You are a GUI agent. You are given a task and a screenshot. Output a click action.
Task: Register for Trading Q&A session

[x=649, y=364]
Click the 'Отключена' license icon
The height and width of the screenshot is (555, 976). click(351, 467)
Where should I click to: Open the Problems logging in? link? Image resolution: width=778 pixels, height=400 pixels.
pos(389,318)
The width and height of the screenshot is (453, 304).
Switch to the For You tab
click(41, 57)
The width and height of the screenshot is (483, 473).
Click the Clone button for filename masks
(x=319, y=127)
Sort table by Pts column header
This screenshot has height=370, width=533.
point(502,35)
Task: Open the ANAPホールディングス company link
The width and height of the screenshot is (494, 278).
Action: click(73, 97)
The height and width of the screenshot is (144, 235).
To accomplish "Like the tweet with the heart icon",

********

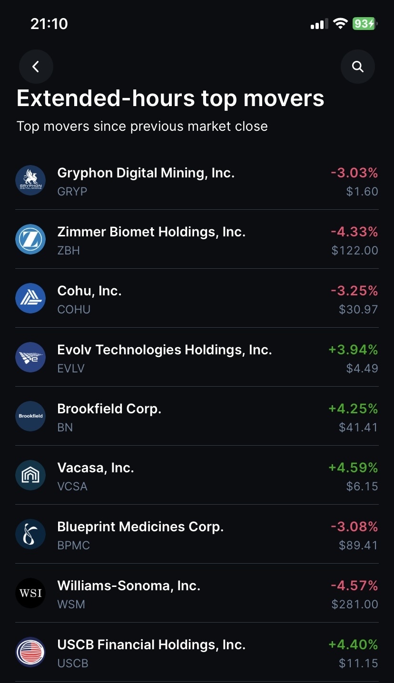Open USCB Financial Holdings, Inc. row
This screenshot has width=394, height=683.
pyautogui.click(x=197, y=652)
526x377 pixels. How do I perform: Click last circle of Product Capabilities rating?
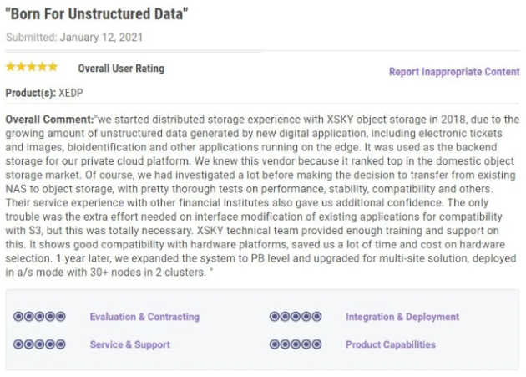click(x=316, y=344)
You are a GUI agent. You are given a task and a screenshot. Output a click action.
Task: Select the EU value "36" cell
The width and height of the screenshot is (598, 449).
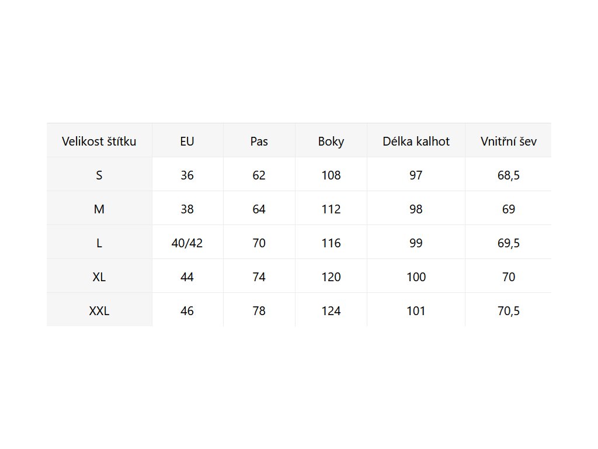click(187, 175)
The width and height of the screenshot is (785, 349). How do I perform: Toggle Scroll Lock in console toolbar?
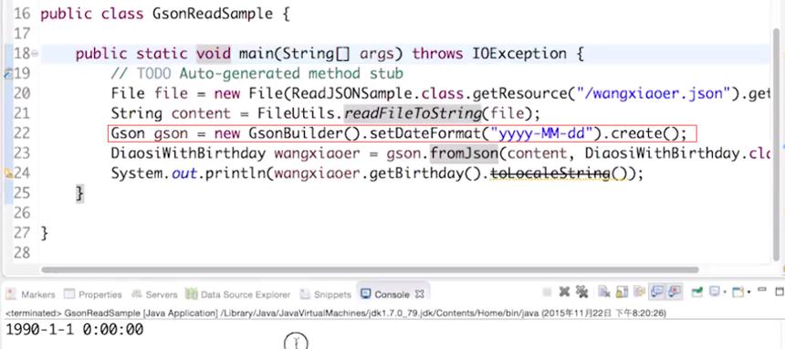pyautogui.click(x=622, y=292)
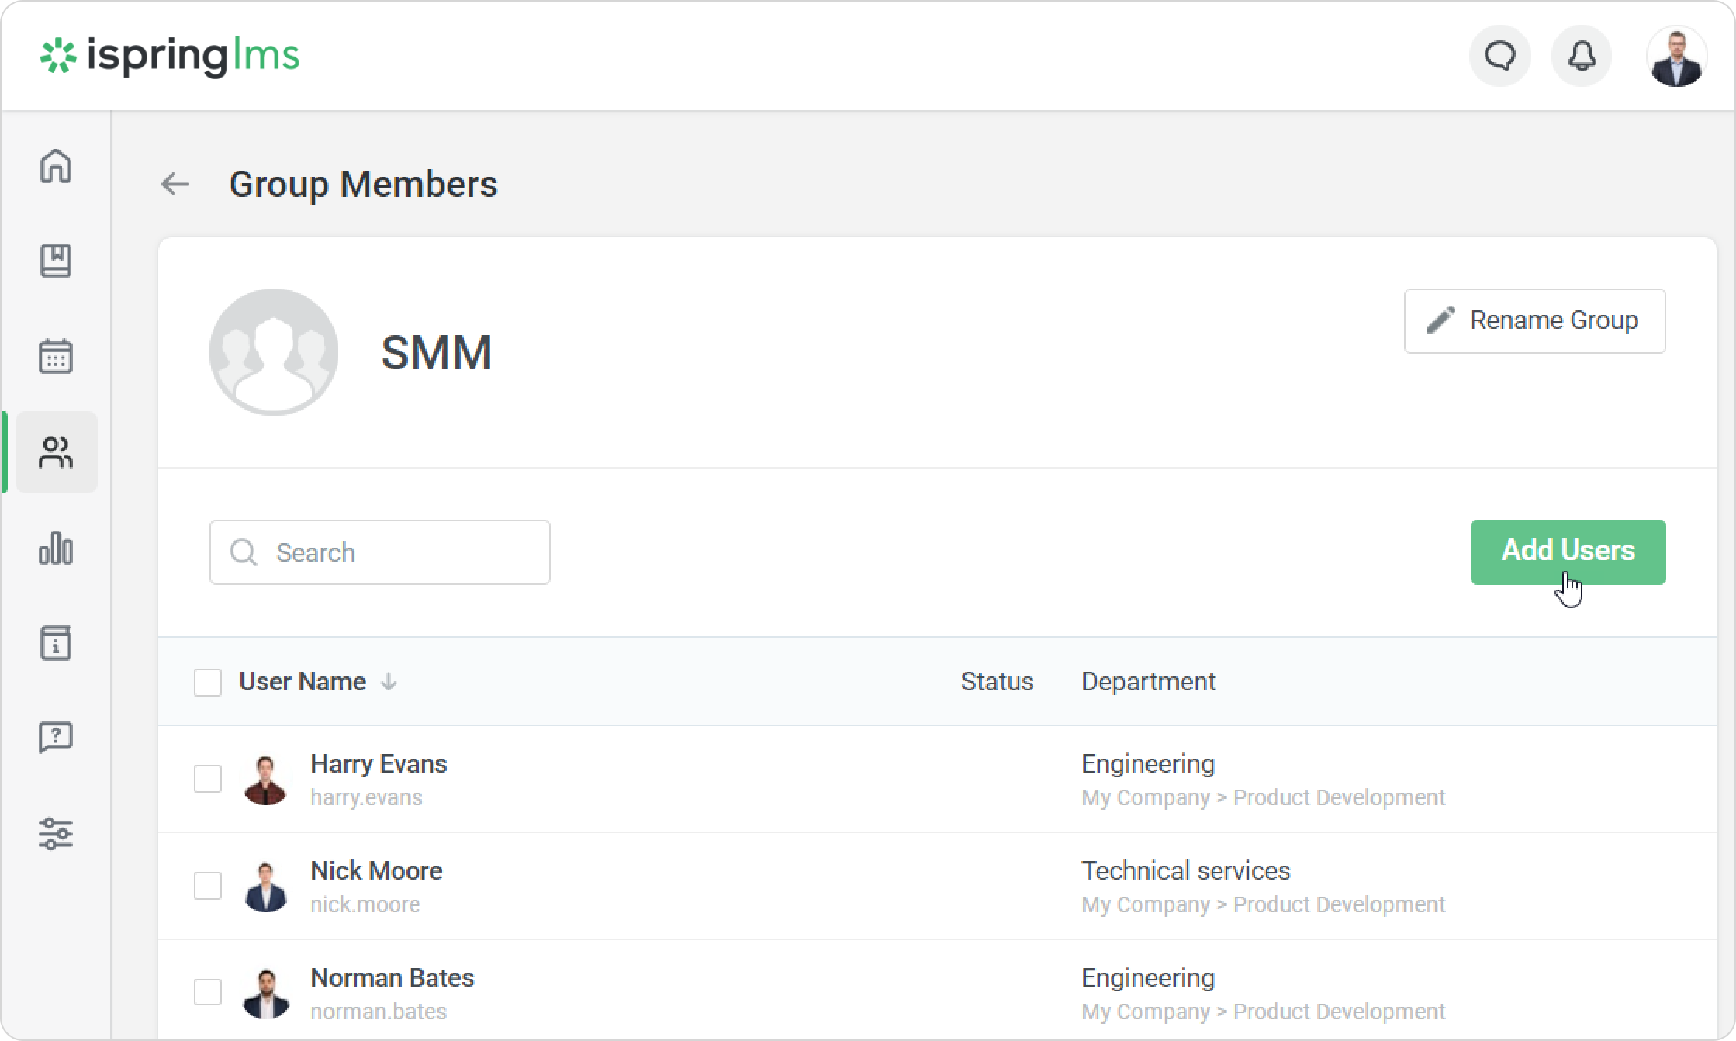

********

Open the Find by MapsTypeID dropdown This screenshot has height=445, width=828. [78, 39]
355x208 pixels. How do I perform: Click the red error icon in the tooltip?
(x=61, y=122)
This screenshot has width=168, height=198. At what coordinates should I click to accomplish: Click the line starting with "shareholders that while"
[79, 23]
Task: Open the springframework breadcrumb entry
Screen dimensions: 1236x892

********

WHAT TO PRODUCE:
Can you output, unchanged, the lines starting at the one containing "This screenshot has width=168, height=198." and ending at the one containing "Screen dimensions: 1236x892"?

RESULT:
This screenshot has width=168, height=198. At what coordinates should I click to accomplish: Click the line starting with "shareholders that while"
[79, 23]
Task: Open the springframework breadcrumb entry
Screen dimensions: 1236x892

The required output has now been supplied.